Winter study is a month of grace period between fall and spring semester. Because of the easy workload (only one class that's pass/fail), it's also known as a time to binge watch and sleep for 12+ hours.
But I made a vow to myself that I wasn't going to repeat my habits from fall semester. I was going to get my work done early and be more involved on campus activities... but where do I start? The campus was going to be as dead as the winter and most clubs were in a hiatus.
Then I remembered what my first-generation orientation leader said: "I didn't know how to skate before, but by the end of winter study I was able to perform in the Ice Show!" She laughed as she remembered slipping on the ice countless many times before she learned to balance herself. "You could be a complete beginner and join. I know I did and I still had so much fun during the show," she remarked. Hearing her story solidified my decision. My life as a proactive Williams student was going to start with figure skating (*cue dramatic music).
I literally stumbled into the first practice. I recognized a few familiar faces here and there (I was bound to; it's such a small campus). But I would have never guessed so many students could figure skate and do it so well too! They did tricks that professionals did on TV; it was like watching the Sochi Olympics again.
These afternoon practices livened up my week and prevented me from getting attached to my bed. The chilly rink atmosphere flushed my cheeks, letting me know I was alive inside.
Slowly but steadily I became more comfortable with the ice. Once I was not deathly afraid of belly flopping on the ice again (it shall live as a painful memory), I was able to let myself go. By the end of the month I learned a few basic tricks like crossovers and spirals.
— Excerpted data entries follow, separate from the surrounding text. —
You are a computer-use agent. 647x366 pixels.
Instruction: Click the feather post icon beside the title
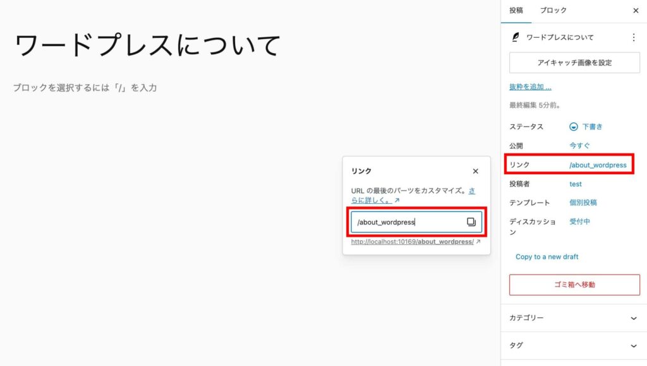(516, 38)
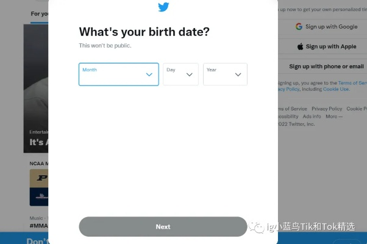Image resolution: width=367 pixels, height=244 pixels.
Task: Open the Year dropdown
Action: [x=225, y=74]
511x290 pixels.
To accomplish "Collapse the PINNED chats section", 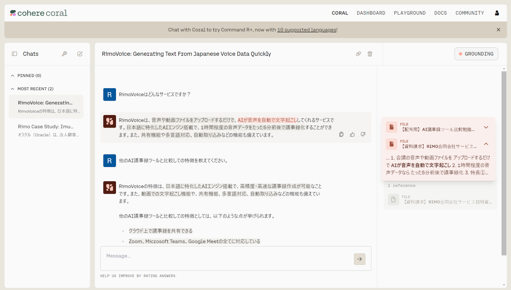I will 12,75.
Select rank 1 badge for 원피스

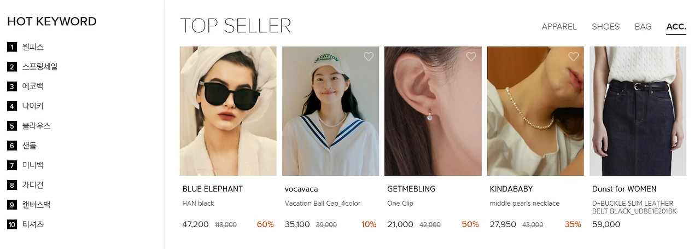(12, 47)
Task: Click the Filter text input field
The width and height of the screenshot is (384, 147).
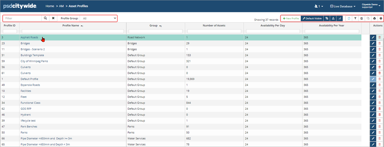Action: tap(23, 18)
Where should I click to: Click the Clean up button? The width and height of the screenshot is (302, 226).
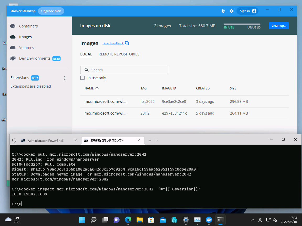click(279, 26)
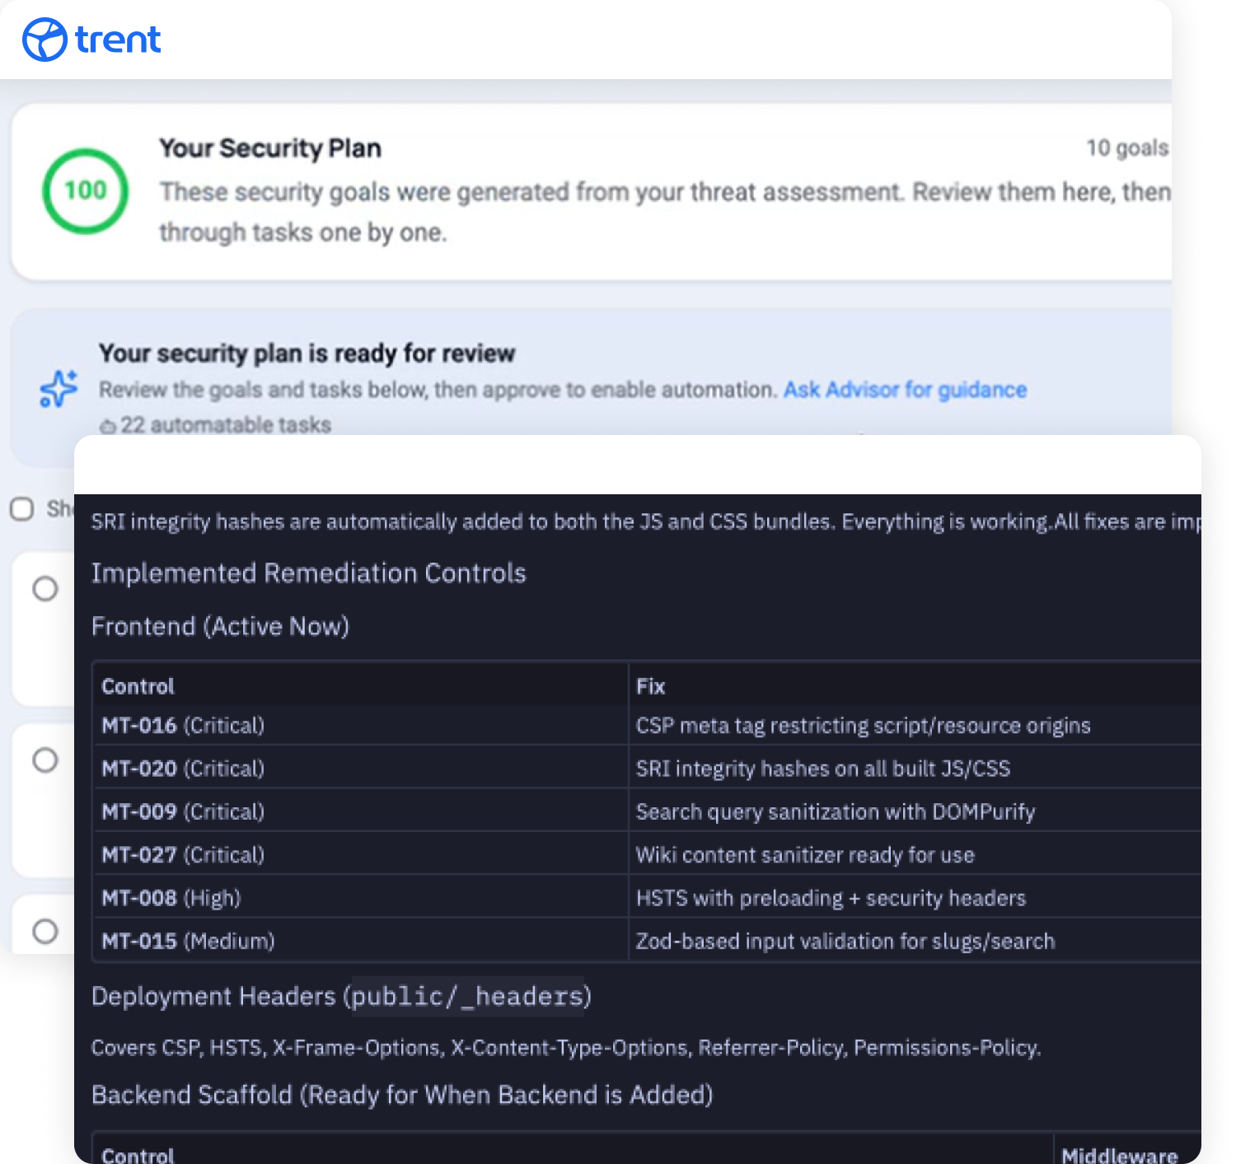Viewport: 1236px width, 1164px height.
Task: Toggle the checkbox above the goals list
Action: click(x=22, y=509)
A month is a short time to choreograph and practice performances for an hour long show. I was time and time amazed at the intricacy of the group performances that synced so well with the music. Unfortunately, absences made group practices much more difficult as we fumbled to fill in the empty spots. But we pushed through together during the last few days and skated as a cohesive unit.
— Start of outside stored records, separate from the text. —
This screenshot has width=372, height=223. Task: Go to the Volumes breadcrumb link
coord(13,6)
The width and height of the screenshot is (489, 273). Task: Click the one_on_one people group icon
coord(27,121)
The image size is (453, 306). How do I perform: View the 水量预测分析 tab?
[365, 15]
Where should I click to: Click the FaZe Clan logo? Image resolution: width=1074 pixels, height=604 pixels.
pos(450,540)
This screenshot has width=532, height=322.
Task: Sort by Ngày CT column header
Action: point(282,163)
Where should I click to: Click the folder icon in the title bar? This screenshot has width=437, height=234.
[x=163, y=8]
There was little time for celebration because the Ice Show was just around the corner. Everything was in order, from costumes to music; even our announcers were pumped up and ready to go. The dress rehearsal was fresh in our minds; how different could the actual show be?
Then came the audience. More and more people began to trickle in and fill up the benches that were empty for so long. How many people were there? They hardly filled up a quarter of the benches but their excited chatters seemed to fill up the entire rink.
Many of my friends came extra early to wish me luck and expressed excitement over my part in the show. Some had a busy schedule ahead of them but made time to show me support. They genuinely cared about the Williams community at large and were interested in the efforts of small and dedicated groups on campus like the one I was in.
Now I knew for sure there were going to be many eyes watching my every move. I tried not to psych myself out, but my spazzing legs told me I was feeling the pressure.
Of course I knew we were bound to make mistakes... and we did make some here and there. What I didn't realize was how fun and thrilling it was to perform in front of so many people. Despite my shudders and one particularly noticeable fall (oof), I couldn't stop smiling. They were smiles emanating from my whole body that was feeling the blood rush even to my fingertips.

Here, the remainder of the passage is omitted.